World stocks slid on Thursday following the Federal Reserve's decision to keep interest rates near zero for an extended period and ahead of policy decisions by the European Central Bank and Bank of England.
The dollar climbed against major currencies, recovering from a post-Fed sell off and as the stock sell-off hit the euro.
Investors were also bracing for Friday's monthly U.S. jobs report, which often prompts volatility on financial markets.
Investors were pushing the market lower, preparing for more selling by investors such as hedge funds in case U.S. jobs data raises a disturbance, said Tsuyoshi Segawa, an equity strategist at Mizuho Securities.
MSCI's all-country world stock index <.MIWD00000PUS> was down 0.5 percent.

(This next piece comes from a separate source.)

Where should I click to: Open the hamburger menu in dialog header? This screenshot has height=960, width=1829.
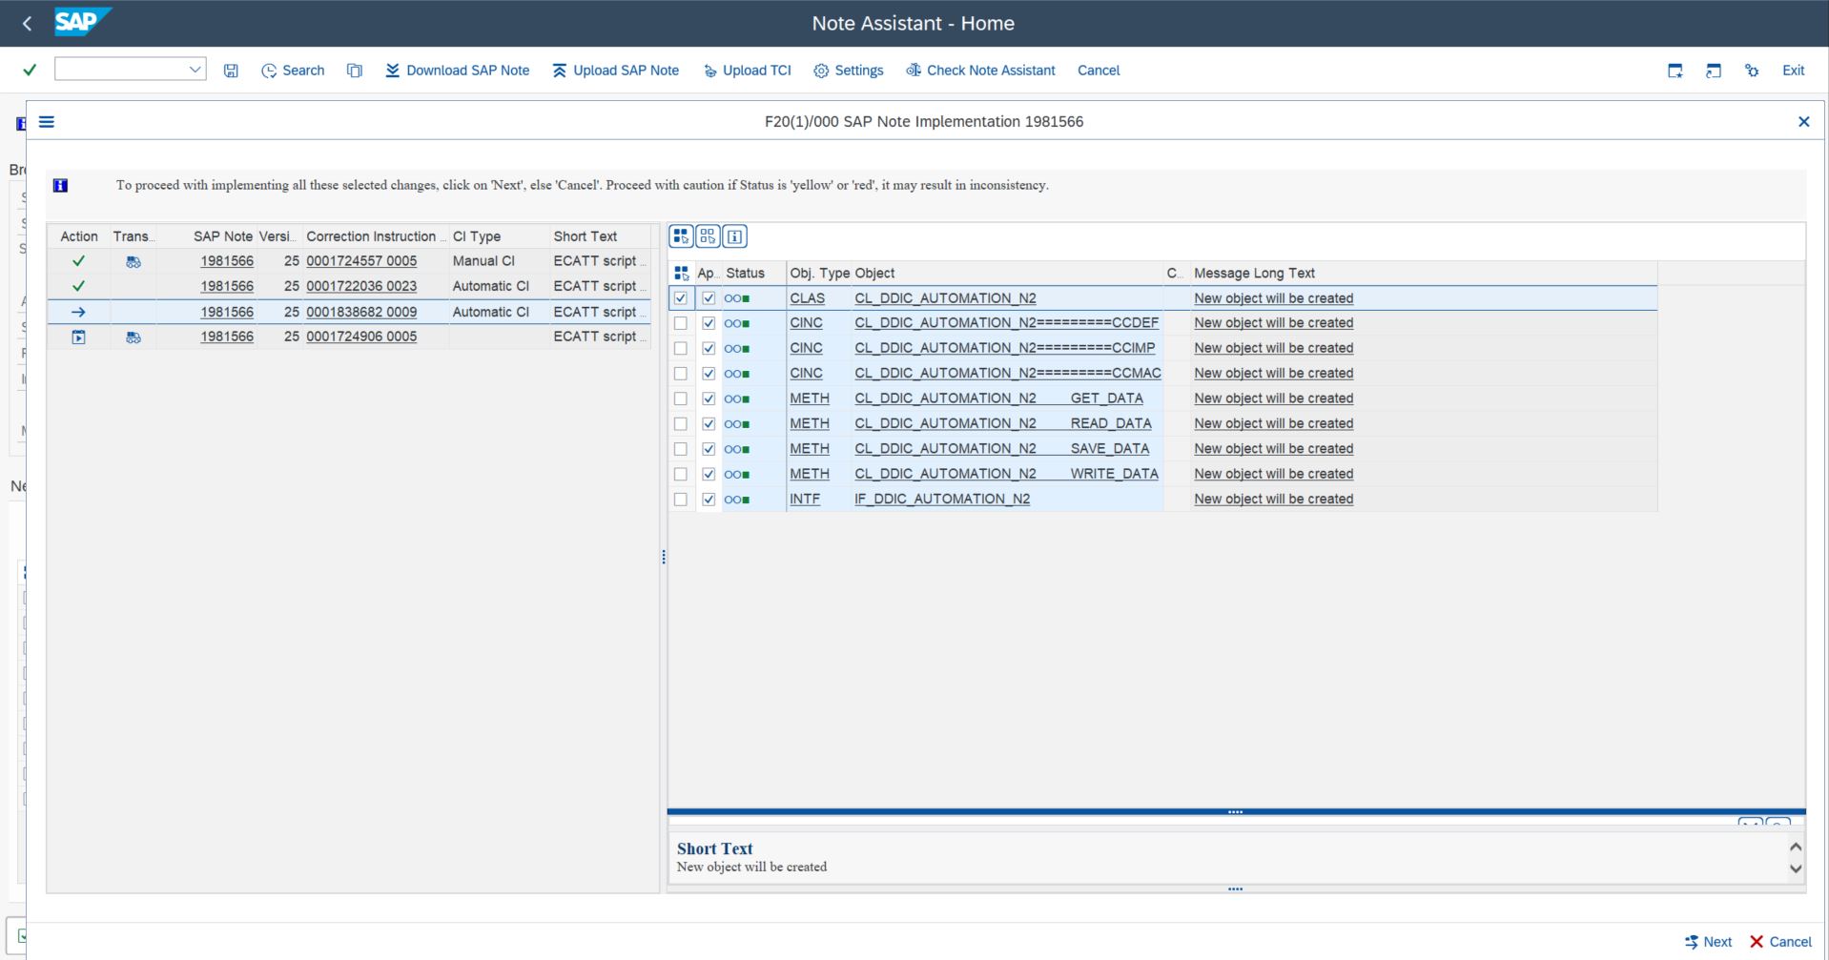pos(46,122)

The pan-European FTSEurofirst <.FTEU3> slid 1.3 percent and Japan's Nikkei <.N225> closed down 1.3 percent.
The Fed's closely watched policy statement late on Wednesday was somewhat more upbeat than its statement in September.
However, it was also more explicit about why it expects to keep rates low for some time yet, citing low rates of resource utilization, subdued inflation trends, and stable inflation expectations, none of which point to a buoyant economy.
That took the edge off a Wall Street rally and the mood carried over into Asia and Europe, where investors were also jittery about the ECB and BoE.
Neither is expected to raise interest rates, but there will be a focus on any changes to other policies designed to pump money into ailing economies.
Bank of New York-Mellon said it did not expect the ECB to change interest rates.
But given the hawkish eyes with which the ECB sees the world, it would be prudent to suppose that the risks of an unexpectedly hawkish policy line are credible and hence that some imminent dismantling of its emergency' measures is entirely plausible, it said.
The dollar and yen gained broadly after a brief post-Fed rally by the euro.
Following the very sharp gains seen (in the euro and higher risk currencies) in the wake of the Fed decisions, it is not surprising to see a bit of profit-taking, particularly given that equities and commodities have moved lower, said Michael Klawitter, currency strategist at Commerzbank in Frankfurt.
The dollar index <.DXY>, which tracks the dollar against a basket of currencies, was up 0.4 percent.
The euro fell 0.4 percent to $1.4825, having added more than 1.0 percent on Wednesday.
On euro zone government bond markets, short-dated debt yields fell while 10-year Bund yields were flat.
The interest rate-sensitive two-year Schatz yield was down 3 basis points at 1.285 percent while the 10-year Bund yield was level at 3.316 percent.